How do you find the quotient of $\dfrac{{{x^3} + 27}}{{x + 3}}$?

Answer 1

Hint: Here, we will use the identity of the sum of cubes of two terms and then find the common factor from the numerator and the denominator and then the resultant term is quotient.

Complete step by step solution:
Take the given expression: $\dfrac{{{x^3} + 27}}{{x + 3}}$
Use the identity of the sum of the cubes as ${a^3} + {b^3} = (a + b)({a^2} - ab + {b^2})$in the above equation.
Here, $a = x$ and $b = 3$
 \[{(x)^3} + {(3)^3} = (x + 3)\left( {{{(x)}^2} - (x)(3) + {{(3)}^2}} \right)\]
Simplify the above expression –
 \[{(x)^3} + {(3)^3} = (x + 3)\left( {{x^2} - 3x + 9} \right)\]
Place the above value in the given expression –
 \[\dfrac{{{x^3} + 27}}{{x + 3}} = \dfrac{{(x + 3)\left( {{x^2} - 3x + 9} \right)}}{{(x + 3)}}\]
Common factors from the numerator and the denominator cancels each other.
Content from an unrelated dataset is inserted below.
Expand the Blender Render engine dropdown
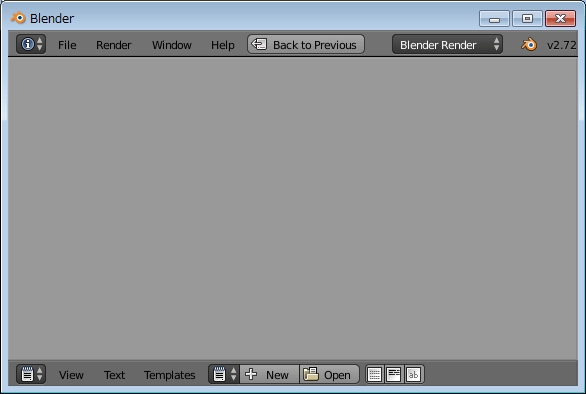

Therefore, remove $(x + 3)$from the numerator and the denominator.
Using the Division Algorithm which states that –
Dividend $ = $Divisor $ \times $Quotient $ + $Remainder
So, it applies that Quotient is \[\left( {{x^2} - 3x + 9} \right)\]
So, the correct answer is “ \[\left( {{x^2} - 3x + 9} \right)\] ”.

Note: Know the concepts of squares and cubes. Square is the number multiplied itself and cube it the number multiplied thrice. Square is the product of same number twice such as ${n^2} = n \times n$ for Example square of $2$ is ${2^2} = 2 \times 2$ simplified form of squared number is ${2^2} = 2 \times 2 = 4$ and square-root is denoted by $\sqrt {{n^2}} = \sqrt {n \times n} $ For Example: $\sqrt {{2^2}} = \sqrt 4 = 2$ Similarly cube is the product of same number three times such as ${n^3} = n \times n \times n$ for Example cube of $2$ is ${2^3} = 2 \times 2 \times 2$ simplified form of cubed number is ${2^3} = 2 \times 2 \times 2 = 8$. and cube-root is denoted by $\sqrt[3] {{{n^3}}} = \sqrt {n \times n \times n} = n$ For Example: $\sqrt[3] {8} = \sqrt[3] {{{2^3}}} = 2$ Do not be confused in square and square-root similarly cubes and cube-root, know the concepts properly and apply accordingly.